MIAMI - As Florida Governor Charlie Crist declared a state of emergency in parts of the Panhandle today, scientists at the Center for Southeastern Tropical Advanced Remote Sensing (CSTARS) at the University of Miami continue to actively collaborate with several international satellite data providers to acquire critical environmental imagery for the Gulf of Mexico. The Deepwater Horizon oil platform caught fire after an explosion on April 20 at approximately 22:00 EDT, resulting in a the release of thousands of gallons of diesel fuel and oil into the Gulf. On April 22, the oil platform sank and oil has continued to leak into the environment.
Scientists at CSTARS immediately began processing and analyzing valuable images to identify the extent of the spill and to support recovery efforts. Images collected at the state-of-the-art facility located in South Dade County, Florida are being displayed and updated daily at www.cstars.rsmas.miami.edu.

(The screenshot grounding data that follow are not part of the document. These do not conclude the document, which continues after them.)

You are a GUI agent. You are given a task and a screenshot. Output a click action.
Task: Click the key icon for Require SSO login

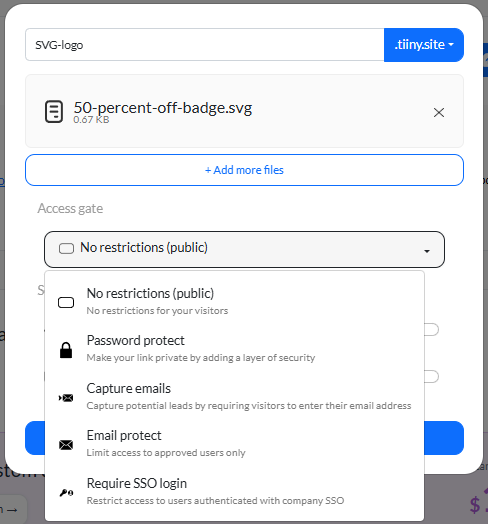click(66, 493)

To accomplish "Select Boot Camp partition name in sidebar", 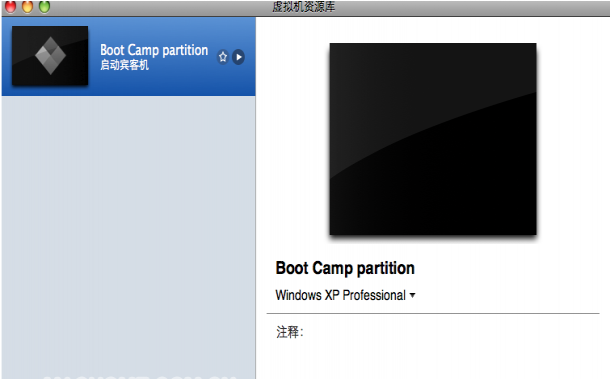I will [154, 50].
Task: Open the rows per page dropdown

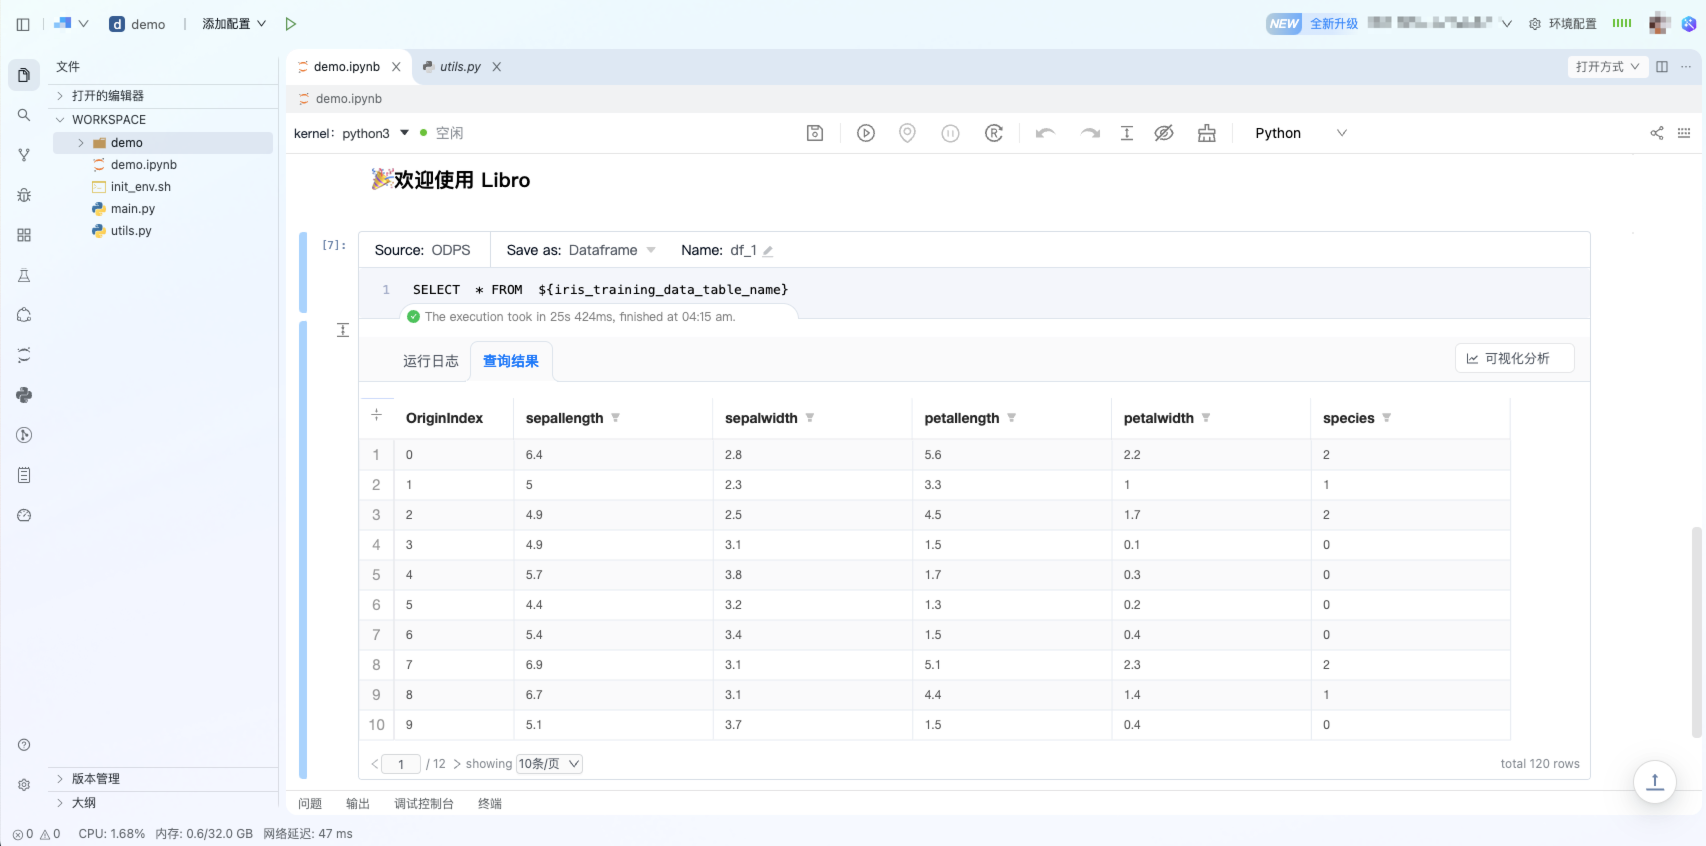Action: coord(549,764)
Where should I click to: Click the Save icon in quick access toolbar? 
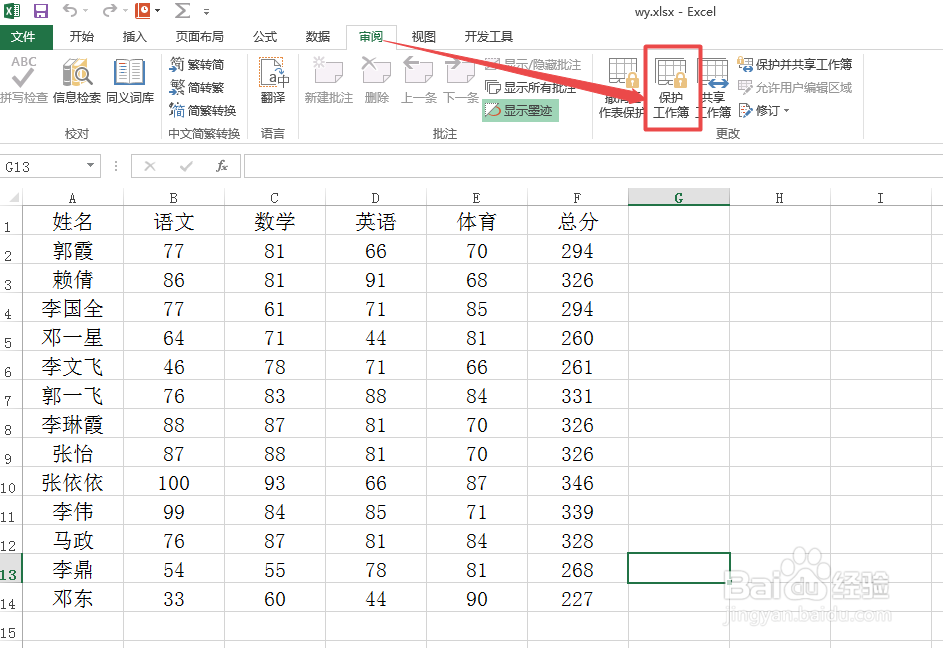[39, 11]
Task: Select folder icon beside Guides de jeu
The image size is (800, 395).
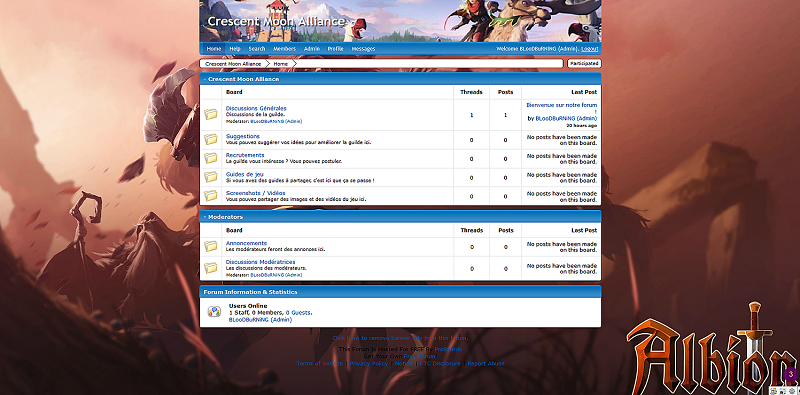Action: [211, 177]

"Like in the recent Haiti disaster, we are collecting sophisticated satellite images from several global providers that we can provide to government entities that are directly involved in disaster relief efforts," said Dr. Hans Graber, executive director of CSTARS, and chair and professor of Applied Marine Physics at the University of Miami. "We are fortunate to have a strong infrastructure whereby we can help organizations like NOAA, FEMA, the U.S. Coast Guard, the National Geospatial-Intelligence Agency, and the U.S. Southern Command and others who are involved in these massive emergency response efforts."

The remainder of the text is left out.